## Assignment
Keeping every word and mark, copy all of the data.

===== Supplied records

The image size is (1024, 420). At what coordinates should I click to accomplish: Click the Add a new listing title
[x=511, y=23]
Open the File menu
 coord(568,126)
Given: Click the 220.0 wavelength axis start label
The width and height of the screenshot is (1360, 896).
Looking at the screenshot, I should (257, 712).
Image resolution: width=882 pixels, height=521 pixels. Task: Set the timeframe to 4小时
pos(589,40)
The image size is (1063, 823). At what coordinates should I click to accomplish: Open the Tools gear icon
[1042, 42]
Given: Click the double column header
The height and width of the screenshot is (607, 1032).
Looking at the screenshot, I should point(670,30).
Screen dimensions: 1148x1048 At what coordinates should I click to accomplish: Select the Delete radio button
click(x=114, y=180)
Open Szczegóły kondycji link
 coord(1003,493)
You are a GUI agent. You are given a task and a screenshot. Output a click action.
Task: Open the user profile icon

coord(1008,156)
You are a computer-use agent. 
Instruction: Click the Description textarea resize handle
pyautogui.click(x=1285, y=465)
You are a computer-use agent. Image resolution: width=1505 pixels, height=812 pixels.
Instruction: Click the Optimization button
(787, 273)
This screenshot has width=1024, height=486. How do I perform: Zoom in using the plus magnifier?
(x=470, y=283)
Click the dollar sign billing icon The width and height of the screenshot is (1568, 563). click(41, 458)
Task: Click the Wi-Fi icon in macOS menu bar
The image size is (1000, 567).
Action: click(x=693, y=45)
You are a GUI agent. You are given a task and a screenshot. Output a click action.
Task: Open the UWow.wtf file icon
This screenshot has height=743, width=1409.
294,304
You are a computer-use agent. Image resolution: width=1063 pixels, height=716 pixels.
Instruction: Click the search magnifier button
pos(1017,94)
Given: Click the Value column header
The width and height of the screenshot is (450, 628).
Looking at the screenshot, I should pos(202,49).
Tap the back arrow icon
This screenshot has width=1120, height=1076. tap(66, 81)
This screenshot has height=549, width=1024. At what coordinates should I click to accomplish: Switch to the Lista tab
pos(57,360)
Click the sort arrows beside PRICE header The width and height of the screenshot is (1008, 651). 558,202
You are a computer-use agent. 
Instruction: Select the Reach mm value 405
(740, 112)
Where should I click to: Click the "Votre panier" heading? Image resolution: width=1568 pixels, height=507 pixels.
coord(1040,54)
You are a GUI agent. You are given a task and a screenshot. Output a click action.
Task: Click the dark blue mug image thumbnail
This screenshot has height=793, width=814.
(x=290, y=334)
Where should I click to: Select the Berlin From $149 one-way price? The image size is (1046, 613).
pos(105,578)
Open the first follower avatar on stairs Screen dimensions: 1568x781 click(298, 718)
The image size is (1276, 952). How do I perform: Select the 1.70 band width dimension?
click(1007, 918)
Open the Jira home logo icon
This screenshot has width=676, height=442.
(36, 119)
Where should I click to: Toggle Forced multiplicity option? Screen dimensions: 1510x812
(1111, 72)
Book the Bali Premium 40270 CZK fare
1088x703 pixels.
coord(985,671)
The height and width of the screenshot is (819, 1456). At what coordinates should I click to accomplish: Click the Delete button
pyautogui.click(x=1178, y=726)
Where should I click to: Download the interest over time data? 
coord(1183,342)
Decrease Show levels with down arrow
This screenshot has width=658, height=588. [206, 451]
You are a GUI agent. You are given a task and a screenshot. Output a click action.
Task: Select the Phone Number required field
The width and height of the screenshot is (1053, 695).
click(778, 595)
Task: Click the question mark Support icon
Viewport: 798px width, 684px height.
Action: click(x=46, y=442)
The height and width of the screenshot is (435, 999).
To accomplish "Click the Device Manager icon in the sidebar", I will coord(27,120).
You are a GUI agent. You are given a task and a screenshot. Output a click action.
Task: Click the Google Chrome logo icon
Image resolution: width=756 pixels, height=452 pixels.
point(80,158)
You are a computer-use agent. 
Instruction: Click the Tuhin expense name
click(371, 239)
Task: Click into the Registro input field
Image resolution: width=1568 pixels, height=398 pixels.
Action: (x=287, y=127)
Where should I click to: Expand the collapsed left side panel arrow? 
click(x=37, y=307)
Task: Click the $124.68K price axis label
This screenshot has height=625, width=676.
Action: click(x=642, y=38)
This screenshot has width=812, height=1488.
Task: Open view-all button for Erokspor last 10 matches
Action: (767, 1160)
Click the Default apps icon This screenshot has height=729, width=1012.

==========

## Exercise result
The image size is (1024, 420). At what coordinates should I click to accomplish: Click the Add a new listing title
[x=511, y=23]
Open the File menu
 coord(568,126)
Given: Click the 220.0 wavelength axis start label
The width and height of the screenshot is (1360, 896).
Looking at the screenshot, I should (257, 712).
Image resolution: width=882 pixels, height=521 pixels. Task: Set the timeframe to 4小时
pos(589,40)
The image size is (1063, 823). At what coordinates should I click to accomplish: Open the Tools gear icon
[1042, 42]
Given: Click the double column header
The height and width of the screenshot is (607, 1032).
Looking at the screenshot, I should point(670,30).
Screen dimensions: 1148x1048 At what coordinates should I click to accomplish: Select the Delete radio button
click(x=114, y=180)
Open Szczegóły kondycji link
 coord(1003,493)
You are a GUI agent. You are given a task and a screenshot. Output a click action.
Task: Open the user profile icon

coord(1008,156)
You are a computer-use agent. 
Instruction: Click the Description textarea resize handle
pyautogui.click(x=1285, y=465)
You are a computer-use agent. Image resolution: width=1505 pixels, height=812 pixels.
Instruction: Click the Optimization button
(787, 273)
This screenshot has width=1024, height=486. How do I perform: Zoom in using the plus magnifier?
(x=470, y=283)
Click the dollar sign billing icon The width and height of the screenshot is (1568, 563). click(41, 458)
Task: Click the Wi-Fi icon in macOS menu bar
The image size is (1000, 567).
Action: click(x=693, y=45)
You are a GUI agent. You are given a task and a screenshot. Output a click action.
Task: Open the UWow.wtf file icon
This screenshot has height=743, width=1409.
294,304
You are a computer-use agent. Image resolution: width=1063 pixels, height=716 pixels.
Instruction: Click the search magnifier button
pos(1017,94)
Given: Click the Value column header
The width and height of the screenshot is (450, 628).
Looking at the screenshot, I should pos(202,49).
Tap the back arrow icon
This screenshot has width=1120, height=1076. tap(66, 81)
This screenshot has height=549, width=1024. At what coordinates should I click to accomplish: Switch to the Lista tab
pos(57,360)
Click the sort arrows beside PRICE header The width and height of the screenshot is (1008, 651). 558,202
You are a computer-use agent. 
Instruction: Select the Reach mm value 405
(740, 112)
Where should I click to: Click the "Votre panier" heading? Image resolution: width=1568 pixels, height=507 pixels.
coord(1040,54)
You are a GUI agent. You are given a task and a screenshot. Output a click action.
Task: Click the dark blue mug image thumbnail
This screenshot has height=793, width=814.
(x=290, y=334)
Where should I click to: Select the Berlin From $149 one-way price? The image size is (1046, 613).
pos(105,578)
Open the first follower avatar on stairs Screen dimensions: 1568x781 click(298, 718)
The image size is (1276, 952). How do I perform: Select the 1.70 band width dimension?
click(1007, 918)
Open the Jira home logo icon
This screenshot has width=676, height=442.
(36, 119)
Where should I click to: Toggle Forced multiplicity option? Screen dimensions: 1510x812
(1111, 72)
Book the Bali Premium 40270 CZK fare
1088x703 pixels.
coord(985,671)
The height and width of the screenshot is (819, 1456). At what coordinates should I click to accomplish: Click the Delete button
pyautogui.click(x=1178, y=726)
Where should I click to: Download the interest over time data? 
coord(1183,342)
Decrease Show levels with down arrow
This screenshot has width=658, height=588. [206, 451]
You are a GUI agent. You are given a task and a screenshot. Output a click action.
Task: Select the Phone Number required field
The width and height of the screenshot is (1053, 695).
click(778, 595)
Task: Click the question mark Support icon
Viewport: 798px width, 684px height.
Action: click(x=46, y=442)
The height and width of the screenshot is (435, 999).
To accomplish "Click the Device Manager icon in the sidebar", I will coord(27,120).
You are a GUI agent. You are given a task and a screenshot. Output a click action.
Task: Click the Google Chrome logo icon
Image resolution: width=756 pixels, height=452 pixels.
point(80,158)
You are a computer-use agent. 
Instruction: Click the Tuhin expense name
click(371, 239)
Task: Click into the Registro input field
Image resolution: width=1568 pixels, height=398 pixels.
Action: (x=287, y=127)
Where should I click to: Expand the collapsed left side panel arrow? 
click(x=37, y=307)
Task: Click the $124.68K price axis label
This screenshot has height=625, width=676.
Action: click(x=642, y=38)
This screenshot has width=812, height=1488.
Task: Open view-all button for Erokspor last 10 matches
Action: (767, 1160)
Click the Default apps icon This screenshot has height=729, width=1012.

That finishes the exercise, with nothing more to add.